Maintenance strategy: ├── IVIG every 2-4 weeks (adjust based on response) ├── Prednisone taper to lowest effective dose └── Monitor for treatment response and side effects

[KEY_CONCEPT] CIDP treatment response timeline: Improvement typically seen within 2-3 months; if no response after 6 months of adequate treatment, reconsider diagnosis.

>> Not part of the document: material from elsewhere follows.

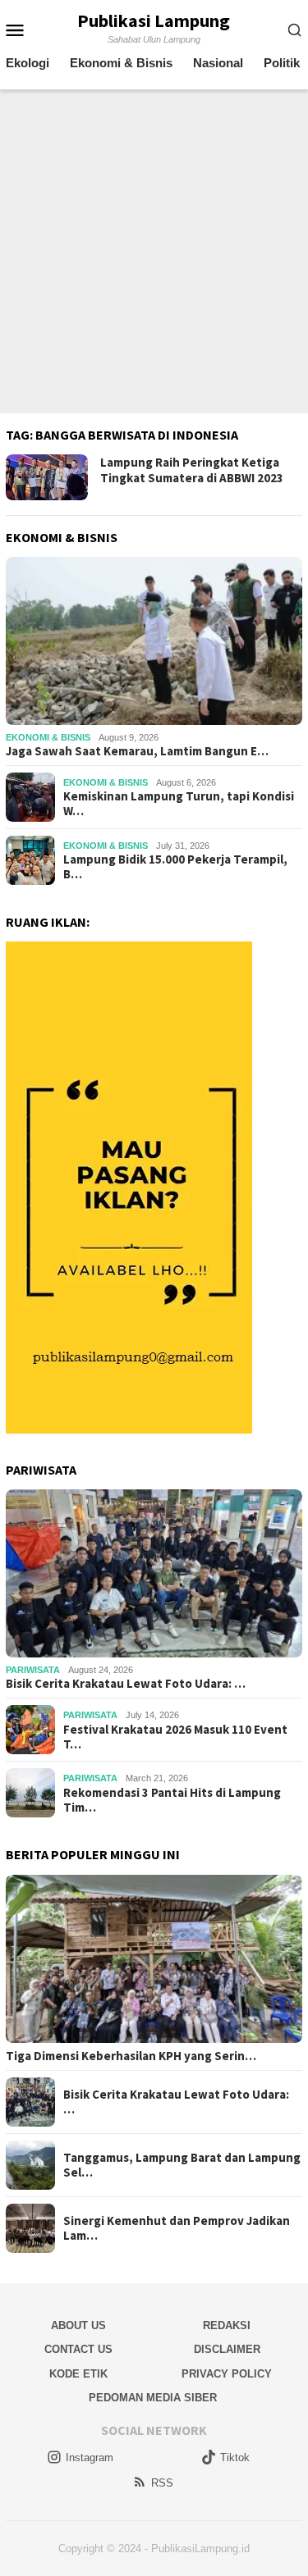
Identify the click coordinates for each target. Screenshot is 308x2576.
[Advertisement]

Diabetic Peripheral Neuropathy Complications

[HIGH_YIELD] DPN complications significantly impact morbidity and mortality:

Diabetic Foot Complications

Pathophysiology cascade:

• Sensory loss → Unrecognized trauma
• Motor weakness → Foot deformities, altered biomechanics
• Autonomic dysfunction → Decreased sweating, dry skin, fissures
• Vascular disease → Poor wound healing

Screening and prevention:

• Annual comprehensive foot exam: Monofilament testing, vibration sense, ankle reflexes
• Daily self-inspection patient education
• Proper footwear: Well-fitted, protective shoes
• Podiatric referral for high-risk patients

Charcot arthropathy:

• Acute phase: Warm, swollen, erythematous foot
• Chronic phase: Foot deformity, rocker-bottom appearance
• Management: Immobilization, non-weight bearing

Autonomic Neuropathy

Clinical manifestations:

• Cardiovascular: Resting tachycardia, orthostatic hypotension
• Gastrointestinal: Gastroparesis, diabetic diarrhea
• Genitourinary: Neurogenic bladder, erectile dysfunction
• Sudomotor: Anhidrosis, gustatory sweating

GBS Complications & Monitoring

Acute Complications

Respiratory failure (20-30% of patients):

• Monitoring parameters: FVC, NIF (negative inspiratory force), MEP (maximum expiratory pressure)
• Intubation criteria: FVC <20 ml/kg, NIF <-30 cmH2O, or clinical distress
• Weaning considerations: FVC >15-20 ml/kg, adequate cough

Autonomic dysfunction:

• Cardiac arrhythmias: Bradycardia, heart block, sudden cardiac death
• Blood pressure lability: Hypertension alternating with hypotension
• Monitoring: Continuous cardiac monitoring, frequent vital signs

Other complications:

• Venous thromboembolism: High risk due to immobilization
• Syndrome of inappropriate ADH (SIADH)
• Pain syndrome: Often severe, neuropathic character

Recovery and Prognosis

[CLINICAL_PEARL] GBS recovery predictors:

• Good prognosis: Age <40 years, absence of diarrheal illness, preserved CMAP amplitudes
• Poor prognosis: Age >60 years, rapid progression, severe axonal loss on EMG

Recovery timeline:

• 80-85% achieve full recovery within 6-12 months
• 10-15% have residual disability
• 5% mortality rate

CIDP Long-term Monitoring

Treatment Response Assessment

Outcome measures:

• INCAT disability score: Validated functional assessment
• Medical Research Council (MRC) sum score: Strength testing
• Grip strength: Quantitative strength measurement
• Serial NCS/EMG: Objective improvement documentation

Long-term Management Considerations

Treatment duration:

• Minimum 6-12 months before considering withdrawal
• Gradual tapering to identify minimum effective dose
• Long-term treatment may be necessary in 60-80% of patients

Monitoring for treatment complications:

• IVIG: Renal function, thrombosis risk, infections
• Corticosteroids: Osteoporosis, diabetes, hypertension, mood changes
• Immunosuppressants: CBC, liver function, infection risk

[KEY_CONCEPT] CIDP prognosis is generally favorable with treatment: 80-90% of patients respond to first-line therapy, and most maintain functional independence with appropriate management.